9 de August de 2024
Myths about credit scores:
Credit scores are a crucial metric that affects our financial lives in many ways. However, they
are often surrounded by myths and misunderstandings that can confuse people and lead to
poor financial decisions. In this article, we will debunk some of the most common myths about
credit scores.
Myth 1: Checking your own credit report will hurt your score.
Performing a personal check of your credit report, known as a “soft inquiry,” does not actually
affect your credit score. This is important because regularly reviewing your credit report is a
responsible practice and allows you to detect and correct errors or issues in a timely manner.
Myth 2: Having a credit card is bad for your score.
Having a credit card is not inherently bad for your credit score. What matters is how you use it. If
you use your credit card responsibly and pay your balances on time and in full, you can build a
positive credit history that improves your score over time.
Myth 3: Your age affects your credit score.
It is not true that age influences your credit score. Your credit history and financial habits are
what really matter. If you are young and have a solid credit history, you can have a high score.
Similarly, an older person with an inconsistent payment history can have a low score.
Myth 4: Closing a credit card improves your score.
Closing a credit card can actually negatively impact your credit score. This is because part of
your score is based on the ratio between available credit and used credit. Closing a card
reduces your total credit limit, which can increase your credit utilization and lower your score.
Myth 5: Having a high income guarantees a high score.

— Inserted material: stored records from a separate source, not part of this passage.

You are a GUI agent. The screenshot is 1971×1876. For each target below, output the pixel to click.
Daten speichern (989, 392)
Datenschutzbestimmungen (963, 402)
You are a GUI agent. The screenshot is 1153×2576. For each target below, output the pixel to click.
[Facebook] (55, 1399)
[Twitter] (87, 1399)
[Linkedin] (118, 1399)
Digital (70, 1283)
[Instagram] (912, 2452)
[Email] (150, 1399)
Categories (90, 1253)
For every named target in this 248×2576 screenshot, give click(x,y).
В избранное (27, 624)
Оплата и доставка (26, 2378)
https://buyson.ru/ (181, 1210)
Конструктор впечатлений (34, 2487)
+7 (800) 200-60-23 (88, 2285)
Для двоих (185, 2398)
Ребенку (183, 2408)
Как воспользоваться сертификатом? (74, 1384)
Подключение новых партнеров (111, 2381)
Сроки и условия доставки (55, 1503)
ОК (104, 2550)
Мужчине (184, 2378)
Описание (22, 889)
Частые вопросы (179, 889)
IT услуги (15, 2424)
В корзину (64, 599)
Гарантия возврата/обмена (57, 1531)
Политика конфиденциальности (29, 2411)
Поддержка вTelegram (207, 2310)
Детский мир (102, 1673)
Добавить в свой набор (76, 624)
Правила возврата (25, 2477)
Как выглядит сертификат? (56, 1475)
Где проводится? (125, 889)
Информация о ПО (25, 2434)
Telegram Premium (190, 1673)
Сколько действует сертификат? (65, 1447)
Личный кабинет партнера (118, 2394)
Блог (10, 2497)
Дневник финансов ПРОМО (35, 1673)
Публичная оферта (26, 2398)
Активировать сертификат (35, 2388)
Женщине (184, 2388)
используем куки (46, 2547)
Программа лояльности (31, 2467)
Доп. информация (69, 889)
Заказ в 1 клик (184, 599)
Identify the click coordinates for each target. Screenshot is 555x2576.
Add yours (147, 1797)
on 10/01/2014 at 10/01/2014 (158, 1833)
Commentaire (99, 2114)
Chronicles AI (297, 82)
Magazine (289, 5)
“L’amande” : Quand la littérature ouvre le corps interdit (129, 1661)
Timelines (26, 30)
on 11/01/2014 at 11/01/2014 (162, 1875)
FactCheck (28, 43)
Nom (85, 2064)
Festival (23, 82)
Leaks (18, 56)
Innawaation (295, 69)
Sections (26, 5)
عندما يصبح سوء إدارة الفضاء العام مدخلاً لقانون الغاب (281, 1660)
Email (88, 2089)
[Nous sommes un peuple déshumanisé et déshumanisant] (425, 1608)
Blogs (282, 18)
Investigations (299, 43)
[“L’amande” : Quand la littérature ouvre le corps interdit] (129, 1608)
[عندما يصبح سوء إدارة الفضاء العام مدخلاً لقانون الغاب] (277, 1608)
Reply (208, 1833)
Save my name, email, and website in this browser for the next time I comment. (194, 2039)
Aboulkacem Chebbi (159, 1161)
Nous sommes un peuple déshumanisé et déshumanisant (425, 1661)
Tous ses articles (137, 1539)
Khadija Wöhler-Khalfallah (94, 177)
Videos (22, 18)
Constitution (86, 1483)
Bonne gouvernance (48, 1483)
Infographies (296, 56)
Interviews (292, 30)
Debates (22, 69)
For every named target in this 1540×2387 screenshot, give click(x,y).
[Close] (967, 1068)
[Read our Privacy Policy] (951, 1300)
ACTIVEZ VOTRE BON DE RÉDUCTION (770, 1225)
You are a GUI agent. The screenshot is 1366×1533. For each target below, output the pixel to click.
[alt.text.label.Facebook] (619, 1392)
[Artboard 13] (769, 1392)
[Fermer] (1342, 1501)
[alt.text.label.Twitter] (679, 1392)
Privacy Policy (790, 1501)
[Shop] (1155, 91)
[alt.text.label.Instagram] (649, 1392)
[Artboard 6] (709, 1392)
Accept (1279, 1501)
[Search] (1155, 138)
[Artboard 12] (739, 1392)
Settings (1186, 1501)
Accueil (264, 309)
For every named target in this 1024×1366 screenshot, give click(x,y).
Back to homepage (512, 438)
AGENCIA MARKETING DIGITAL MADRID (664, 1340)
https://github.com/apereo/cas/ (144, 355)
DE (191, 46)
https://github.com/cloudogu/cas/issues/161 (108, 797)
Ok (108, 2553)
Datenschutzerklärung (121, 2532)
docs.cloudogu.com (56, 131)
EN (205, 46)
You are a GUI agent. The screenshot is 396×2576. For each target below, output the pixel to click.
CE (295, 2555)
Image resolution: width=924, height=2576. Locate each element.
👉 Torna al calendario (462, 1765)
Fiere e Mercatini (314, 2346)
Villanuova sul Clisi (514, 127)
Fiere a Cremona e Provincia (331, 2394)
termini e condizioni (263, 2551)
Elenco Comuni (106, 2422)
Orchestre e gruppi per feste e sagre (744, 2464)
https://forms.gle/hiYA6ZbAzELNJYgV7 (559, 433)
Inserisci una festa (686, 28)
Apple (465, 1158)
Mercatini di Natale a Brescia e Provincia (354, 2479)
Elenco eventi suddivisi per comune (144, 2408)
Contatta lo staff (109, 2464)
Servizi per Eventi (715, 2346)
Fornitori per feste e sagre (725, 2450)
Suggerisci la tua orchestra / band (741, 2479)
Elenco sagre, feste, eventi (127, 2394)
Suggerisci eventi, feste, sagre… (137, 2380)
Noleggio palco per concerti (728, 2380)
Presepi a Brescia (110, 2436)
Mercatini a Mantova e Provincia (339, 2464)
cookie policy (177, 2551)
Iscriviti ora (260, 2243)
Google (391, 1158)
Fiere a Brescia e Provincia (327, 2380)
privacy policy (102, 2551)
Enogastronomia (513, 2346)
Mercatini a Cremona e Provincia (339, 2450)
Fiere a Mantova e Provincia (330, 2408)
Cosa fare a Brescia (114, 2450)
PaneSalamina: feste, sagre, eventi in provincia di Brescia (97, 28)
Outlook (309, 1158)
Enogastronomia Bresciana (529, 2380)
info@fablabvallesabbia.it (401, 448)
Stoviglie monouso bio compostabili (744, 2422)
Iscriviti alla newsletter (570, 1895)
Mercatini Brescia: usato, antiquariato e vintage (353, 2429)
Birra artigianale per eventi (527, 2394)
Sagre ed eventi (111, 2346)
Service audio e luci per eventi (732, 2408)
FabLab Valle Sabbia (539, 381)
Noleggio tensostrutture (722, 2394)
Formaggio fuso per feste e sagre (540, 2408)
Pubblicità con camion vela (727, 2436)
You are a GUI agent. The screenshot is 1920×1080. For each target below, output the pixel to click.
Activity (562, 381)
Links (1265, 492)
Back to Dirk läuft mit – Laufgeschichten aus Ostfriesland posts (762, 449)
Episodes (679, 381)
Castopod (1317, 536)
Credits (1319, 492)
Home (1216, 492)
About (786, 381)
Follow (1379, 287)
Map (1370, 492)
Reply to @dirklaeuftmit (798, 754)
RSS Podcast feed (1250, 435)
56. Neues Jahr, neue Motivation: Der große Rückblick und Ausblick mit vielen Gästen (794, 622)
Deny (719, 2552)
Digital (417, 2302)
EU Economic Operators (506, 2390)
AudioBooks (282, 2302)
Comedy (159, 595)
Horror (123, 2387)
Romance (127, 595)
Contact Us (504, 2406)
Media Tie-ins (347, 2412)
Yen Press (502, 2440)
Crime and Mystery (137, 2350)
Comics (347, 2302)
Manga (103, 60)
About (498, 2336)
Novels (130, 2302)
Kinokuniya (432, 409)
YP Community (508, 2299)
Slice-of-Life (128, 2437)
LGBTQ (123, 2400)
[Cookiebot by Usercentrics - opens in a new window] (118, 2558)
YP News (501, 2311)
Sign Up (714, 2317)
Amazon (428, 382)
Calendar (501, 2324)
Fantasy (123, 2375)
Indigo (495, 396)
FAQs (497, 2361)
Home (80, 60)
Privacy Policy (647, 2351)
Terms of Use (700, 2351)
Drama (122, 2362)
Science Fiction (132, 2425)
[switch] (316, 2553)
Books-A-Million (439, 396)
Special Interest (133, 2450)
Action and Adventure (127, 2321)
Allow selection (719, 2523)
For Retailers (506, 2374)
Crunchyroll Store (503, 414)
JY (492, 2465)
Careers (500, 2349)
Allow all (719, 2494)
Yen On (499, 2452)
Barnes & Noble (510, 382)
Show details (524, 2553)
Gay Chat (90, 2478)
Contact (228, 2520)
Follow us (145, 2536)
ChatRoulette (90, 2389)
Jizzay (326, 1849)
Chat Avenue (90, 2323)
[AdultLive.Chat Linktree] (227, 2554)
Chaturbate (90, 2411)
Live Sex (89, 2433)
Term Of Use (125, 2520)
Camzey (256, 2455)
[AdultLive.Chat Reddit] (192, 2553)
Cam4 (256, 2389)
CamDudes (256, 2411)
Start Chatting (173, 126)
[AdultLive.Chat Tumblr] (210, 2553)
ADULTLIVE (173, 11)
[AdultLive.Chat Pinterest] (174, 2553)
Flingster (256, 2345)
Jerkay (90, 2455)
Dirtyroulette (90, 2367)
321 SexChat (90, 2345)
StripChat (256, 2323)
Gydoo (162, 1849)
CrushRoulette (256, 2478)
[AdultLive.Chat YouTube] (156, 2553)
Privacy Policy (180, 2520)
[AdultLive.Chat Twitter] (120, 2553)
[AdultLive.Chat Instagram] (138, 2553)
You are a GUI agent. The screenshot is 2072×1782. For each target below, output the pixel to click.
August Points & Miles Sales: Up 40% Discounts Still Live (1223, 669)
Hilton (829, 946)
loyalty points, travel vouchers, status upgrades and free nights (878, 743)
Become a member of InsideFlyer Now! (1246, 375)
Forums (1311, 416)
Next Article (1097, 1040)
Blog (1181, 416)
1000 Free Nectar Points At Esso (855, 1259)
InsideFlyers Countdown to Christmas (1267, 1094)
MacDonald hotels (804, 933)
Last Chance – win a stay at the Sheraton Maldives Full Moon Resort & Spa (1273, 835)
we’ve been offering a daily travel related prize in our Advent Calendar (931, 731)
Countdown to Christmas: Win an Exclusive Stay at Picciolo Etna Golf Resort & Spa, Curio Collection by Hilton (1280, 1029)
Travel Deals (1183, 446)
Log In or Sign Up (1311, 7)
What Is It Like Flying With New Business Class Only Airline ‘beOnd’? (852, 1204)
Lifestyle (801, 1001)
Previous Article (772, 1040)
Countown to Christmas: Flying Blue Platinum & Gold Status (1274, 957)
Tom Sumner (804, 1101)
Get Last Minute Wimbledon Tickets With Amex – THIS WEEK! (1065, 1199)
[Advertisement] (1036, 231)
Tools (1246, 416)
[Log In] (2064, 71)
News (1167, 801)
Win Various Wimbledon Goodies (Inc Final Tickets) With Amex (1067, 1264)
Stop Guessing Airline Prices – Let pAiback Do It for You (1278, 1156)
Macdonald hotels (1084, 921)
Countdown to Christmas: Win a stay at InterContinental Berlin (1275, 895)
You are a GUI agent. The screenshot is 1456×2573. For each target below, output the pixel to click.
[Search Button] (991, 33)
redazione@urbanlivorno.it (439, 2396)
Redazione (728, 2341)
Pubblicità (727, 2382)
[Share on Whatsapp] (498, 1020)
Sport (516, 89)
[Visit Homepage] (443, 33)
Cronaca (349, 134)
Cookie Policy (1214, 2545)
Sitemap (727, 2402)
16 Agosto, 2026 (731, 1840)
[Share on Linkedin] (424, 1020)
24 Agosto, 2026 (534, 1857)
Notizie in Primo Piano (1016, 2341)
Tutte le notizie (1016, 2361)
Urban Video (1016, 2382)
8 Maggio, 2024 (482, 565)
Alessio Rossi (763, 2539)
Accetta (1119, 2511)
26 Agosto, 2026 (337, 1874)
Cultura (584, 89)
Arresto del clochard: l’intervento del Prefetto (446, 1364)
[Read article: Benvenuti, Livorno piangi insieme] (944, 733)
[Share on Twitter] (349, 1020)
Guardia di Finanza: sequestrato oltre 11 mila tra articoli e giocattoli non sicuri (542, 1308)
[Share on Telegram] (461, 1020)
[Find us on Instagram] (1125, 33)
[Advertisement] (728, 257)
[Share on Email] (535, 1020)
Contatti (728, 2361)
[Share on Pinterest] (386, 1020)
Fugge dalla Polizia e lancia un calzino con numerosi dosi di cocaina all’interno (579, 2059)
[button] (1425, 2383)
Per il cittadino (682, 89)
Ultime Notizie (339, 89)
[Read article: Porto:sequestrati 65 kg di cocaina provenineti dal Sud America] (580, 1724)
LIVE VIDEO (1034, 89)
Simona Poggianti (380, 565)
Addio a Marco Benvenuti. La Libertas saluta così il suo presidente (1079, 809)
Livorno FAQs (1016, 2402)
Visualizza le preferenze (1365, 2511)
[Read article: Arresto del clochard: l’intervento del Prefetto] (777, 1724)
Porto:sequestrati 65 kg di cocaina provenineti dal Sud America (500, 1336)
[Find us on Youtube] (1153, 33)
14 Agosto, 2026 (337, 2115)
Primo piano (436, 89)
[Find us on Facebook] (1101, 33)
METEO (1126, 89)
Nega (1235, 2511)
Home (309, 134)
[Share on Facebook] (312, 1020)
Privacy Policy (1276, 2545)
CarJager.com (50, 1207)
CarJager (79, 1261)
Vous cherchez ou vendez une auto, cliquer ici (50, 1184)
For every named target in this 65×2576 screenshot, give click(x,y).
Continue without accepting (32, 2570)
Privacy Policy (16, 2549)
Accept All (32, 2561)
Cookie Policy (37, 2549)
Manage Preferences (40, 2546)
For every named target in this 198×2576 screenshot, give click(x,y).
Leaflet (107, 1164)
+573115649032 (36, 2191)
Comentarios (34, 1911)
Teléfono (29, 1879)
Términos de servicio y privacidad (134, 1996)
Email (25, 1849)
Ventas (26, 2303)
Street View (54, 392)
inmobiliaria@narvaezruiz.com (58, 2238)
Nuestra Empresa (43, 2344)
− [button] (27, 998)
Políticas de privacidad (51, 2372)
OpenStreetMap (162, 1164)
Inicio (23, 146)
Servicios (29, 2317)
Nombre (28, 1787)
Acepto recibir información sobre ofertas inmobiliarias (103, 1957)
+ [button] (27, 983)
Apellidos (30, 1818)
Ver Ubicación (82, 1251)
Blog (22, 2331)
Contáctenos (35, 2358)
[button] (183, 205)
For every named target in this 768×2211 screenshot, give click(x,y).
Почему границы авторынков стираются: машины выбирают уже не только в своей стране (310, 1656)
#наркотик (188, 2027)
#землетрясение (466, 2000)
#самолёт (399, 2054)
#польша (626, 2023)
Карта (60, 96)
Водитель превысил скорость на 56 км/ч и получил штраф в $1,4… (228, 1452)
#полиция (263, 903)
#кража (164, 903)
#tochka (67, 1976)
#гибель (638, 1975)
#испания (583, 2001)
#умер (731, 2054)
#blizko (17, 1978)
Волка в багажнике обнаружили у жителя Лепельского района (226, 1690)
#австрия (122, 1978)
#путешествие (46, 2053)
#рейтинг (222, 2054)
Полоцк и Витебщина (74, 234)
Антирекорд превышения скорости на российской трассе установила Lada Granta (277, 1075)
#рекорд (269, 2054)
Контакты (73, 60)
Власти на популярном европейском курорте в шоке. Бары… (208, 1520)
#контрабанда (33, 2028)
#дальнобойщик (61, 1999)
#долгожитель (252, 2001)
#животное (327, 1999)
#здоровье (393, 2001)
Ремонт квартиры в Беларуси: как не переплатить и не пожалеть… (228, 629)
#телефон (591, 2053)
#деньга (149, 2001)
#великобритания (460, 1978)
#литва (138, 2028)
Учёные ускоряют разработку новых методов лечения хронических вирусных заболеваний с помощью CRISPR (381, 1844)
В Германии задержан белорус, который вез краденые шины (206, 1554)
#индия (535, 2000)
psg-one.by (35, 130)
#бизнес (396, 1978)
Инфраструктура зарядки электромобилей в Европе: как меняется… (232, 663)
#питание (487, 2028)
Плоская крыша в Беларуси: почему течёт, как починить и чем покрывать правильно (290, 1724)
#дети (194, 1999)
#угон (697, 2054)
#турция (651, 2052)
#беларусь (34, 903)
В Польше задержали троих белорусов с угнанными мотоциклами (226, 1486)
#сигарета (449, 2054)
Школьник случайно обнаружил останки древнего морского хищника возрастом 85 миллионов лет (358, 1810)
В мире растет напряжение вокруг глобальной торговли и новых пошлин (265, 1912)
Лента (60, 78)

Your credit score is not directly related to your income. While a high income can make it easier
to pay off debts and maintain a good credit history, your score is based on your credit
management and payment history, not how much you earn.
Myth 6: A bankruptcy will ruin your credit forever.
While bankruptcy is a serious event that negatively affects your credit score, it does not mean
your credit is ruined forever. Over time and with responsible financial practices, you can begin to
rebuild your credit and improve your score.
Myth 7: There is nothing you can do to improve your credit score.
This is one of the most damaging myths. In reality, there are many actions you can take to
improve your credit score, such as paying on time, reducing debts, avoiding unnecessary credit
inquiries, and diversifying your types of credit accounts.
It is important to understand that credit scores are a tool that can be managed and improved
over time. Do not let myths prevent you from making informed and responsible financial
decisions. With knowledge and discipline, you can work on building and maintaining a good
credit history that benefits you in your long-term financial goals.